If you are posting everything publicly on purpose, and are aware of and okay with the risks, you do you! (I personally have a combination of public and friends-only accounts.) But if you're accidentally sharing everything on all of your accounts with everyone, and are considering scaling back a bit, make sure to tweak your settings accordingly. This is something people already know how to do intuitively (like the one time you didn't share information about your location until after you left) so ir's somewhat self-explanatory.

Remove your data from people search sites.

While it's not always possible to get your address off of every place online (especially if you own a home or are a registered voter), you can reduce your exposure by manually removing your data, signing up for a paid service (I use EasyOptOuts), or some combination of the two. Note that this can be a time-consuming process, so start with high-priority sites. (I still dream of having opt-out parties with snacks and DJs to make the process a little less daunting.)

There's more.

Digital security is a marathon, not a sprint. It's okay to work on just a few things at a time.
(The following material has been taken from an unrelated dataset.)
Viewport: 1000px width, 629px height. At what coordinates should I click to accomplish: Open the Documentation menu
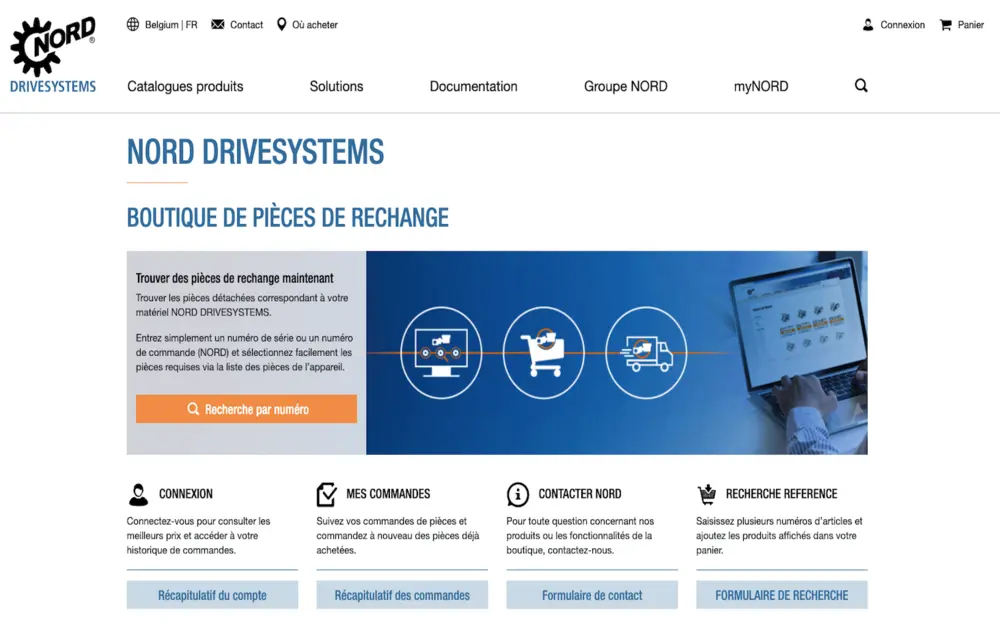coord(473,86)
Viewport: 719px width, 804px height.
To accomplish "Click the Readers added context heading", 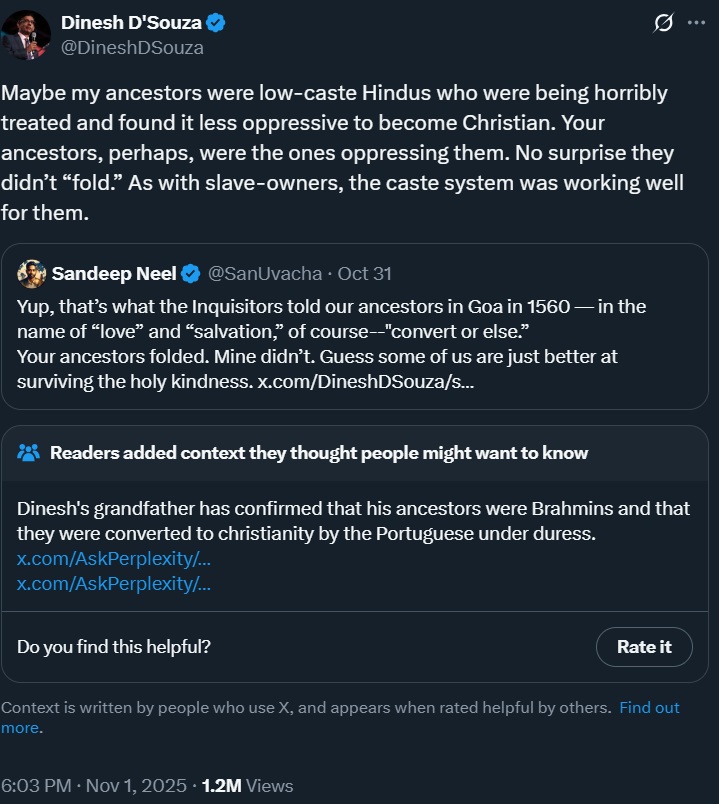I will (x=319, y=453).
For more information or specific step-by-step instructions on most of the items in this post, check out Security Planner (disclosure: I work there). You can view all of the security tips or create a personalized plan to work through, one step at a time.

I've also included a link to BADBOOL, a DIY people search removal guide that's personal project I maintain.

Note also that there are resources to reach out to for assistance when facing digital threats. Beyond the linked list, there is a loose network of volunteers across the country providing trainings and assistance—for free and in our personal capacities—to help organizations facing relentless attacks: the LGBTQ+ community, reproductive rights activists, immigrant rights groups, and so forth.

Lastly, I am sharing this information with deep acknowledgement that while it is what I have to offer that I think will be helpful, it is so much less than you– than we all–deserve. Let's keep taking care of ourselves and each other as we continue to fight for a better and juster world.